DATA FOR THE TASK START
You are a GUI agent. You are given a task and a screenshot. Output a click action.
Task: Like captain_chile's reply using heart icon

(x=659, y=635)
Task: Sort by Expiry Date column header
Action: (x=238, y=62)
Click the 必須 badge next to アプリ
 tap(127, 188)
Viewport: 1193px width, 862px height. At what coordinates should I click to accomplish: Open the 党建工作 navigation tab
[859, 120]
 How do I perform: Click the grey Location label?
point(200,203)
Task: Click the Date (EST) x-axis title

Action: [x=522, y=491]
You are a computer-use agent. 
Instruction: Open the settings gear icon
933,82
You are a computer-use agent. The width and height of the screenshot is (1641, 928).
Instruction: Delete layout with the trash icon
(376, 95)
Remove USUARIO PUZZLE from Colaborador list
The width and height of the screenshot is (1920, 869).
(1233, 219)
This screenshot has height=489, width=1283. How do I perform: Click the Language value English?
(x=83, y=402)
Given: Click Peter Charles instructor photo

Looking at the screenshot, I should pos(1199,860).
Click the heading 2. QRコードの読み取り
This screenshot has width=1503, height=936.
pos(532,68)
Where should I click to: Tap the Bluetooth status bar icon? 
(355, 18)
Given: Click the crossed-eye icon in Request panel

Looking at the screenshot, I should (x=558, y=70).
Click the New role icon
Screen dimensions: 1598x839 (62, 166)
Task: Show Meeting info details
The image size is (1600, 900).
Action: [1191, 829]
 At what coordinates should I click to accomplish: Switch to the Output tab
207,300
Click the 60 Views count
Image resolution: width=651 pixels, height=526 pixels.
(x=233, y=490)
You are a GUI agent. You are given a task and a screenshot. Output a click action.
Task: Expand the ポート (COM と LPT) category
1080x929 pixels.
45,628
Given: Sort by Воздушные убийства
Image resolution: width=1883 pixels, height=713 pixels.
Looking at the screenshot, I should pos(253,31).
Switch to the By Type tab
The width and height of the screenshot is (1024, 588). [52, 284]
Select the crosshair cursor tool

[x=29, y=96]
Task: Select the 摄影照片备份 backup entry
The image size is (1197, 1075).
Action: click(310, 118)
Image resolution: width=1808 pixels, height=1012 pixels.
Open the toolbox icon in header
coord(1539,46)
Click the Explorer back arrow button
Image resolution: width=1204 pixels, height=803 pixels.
DATA FOR THE TASK END
ABOUT THIS TASK »
All lines of the records above with the word "computer" in them are to be copied.

ANSWER AREA »
You are a computer-use agent. 
You are a computer-use agent. The width and height of the screenshot is (1641, 928).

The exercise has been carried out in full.